=== Section Start ===

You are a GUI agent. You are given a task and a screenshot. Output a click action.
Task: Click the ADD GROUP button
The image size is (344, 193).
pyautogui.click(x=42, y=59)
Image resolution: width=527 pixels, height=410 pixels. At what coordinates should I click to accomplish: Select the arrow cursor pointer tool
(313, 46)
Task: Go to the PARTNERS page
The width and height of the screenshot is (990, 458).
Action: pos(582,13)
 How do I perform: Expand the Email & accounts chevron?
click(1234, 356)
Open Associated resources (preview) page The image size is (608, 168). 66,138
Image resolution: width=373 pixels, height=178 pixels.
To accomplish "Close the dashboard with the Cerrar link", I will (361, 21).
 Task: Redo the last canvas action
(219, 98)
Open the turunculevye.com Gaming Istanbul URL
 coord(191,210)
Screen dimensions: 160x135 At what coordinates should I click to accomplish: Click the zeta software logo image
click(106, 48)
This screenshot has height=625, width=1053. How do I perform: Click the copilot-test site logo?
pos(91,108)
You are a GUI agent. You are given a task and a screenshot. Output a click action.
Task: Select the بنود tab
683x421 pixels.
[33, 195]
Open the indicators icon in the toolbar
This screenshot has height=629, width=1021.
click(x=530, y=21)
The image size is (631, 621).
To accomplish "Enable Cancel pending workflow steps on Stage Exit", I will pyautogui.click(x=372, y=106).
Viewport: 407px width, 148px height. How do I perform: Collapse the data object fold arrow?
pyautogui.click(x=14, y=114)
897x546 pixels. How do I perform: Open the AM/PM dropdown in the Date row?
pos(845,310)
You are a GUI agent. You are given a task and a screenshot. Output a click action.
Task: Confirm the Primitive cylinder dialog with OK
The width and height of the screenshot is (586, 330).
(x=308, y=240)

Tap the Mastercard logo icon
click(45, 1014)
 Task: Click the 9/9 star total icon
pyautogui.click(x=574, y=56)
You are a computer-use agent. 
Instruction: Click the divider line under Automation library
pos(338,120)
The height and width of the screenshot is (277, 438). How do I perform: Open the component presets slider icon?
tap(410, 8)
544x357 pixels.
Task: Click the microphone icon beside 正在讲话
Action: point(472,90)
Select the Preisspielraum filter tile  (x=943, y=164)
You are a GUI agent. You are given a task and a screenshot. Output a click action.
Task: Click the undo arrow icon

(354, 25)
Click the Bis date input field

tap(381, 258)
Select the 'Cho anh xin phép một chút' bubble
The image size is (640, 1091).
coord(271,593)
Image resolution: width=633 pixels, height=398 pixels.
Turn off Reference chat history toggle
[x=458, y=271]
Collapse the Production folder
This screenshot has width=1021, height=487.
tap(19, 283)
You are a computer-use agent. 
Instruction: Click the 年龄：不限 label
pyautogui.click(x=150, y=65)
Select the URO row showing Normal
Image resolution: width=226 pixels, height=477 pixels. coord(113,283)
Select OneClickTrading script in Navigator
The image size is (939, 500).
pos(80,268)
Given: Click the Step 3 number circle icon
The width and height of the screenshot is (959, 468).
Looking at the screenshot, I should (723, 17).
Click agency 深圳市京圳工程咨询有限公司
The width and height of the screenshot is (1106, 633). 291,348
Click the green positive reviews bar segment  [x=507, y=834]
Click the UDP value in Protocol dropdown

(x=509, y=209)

=== Section End ===

Your instructions
Tally how many lines of the material contain the word "with". The answer must be the number and nothing else.

Answer for this exercise
2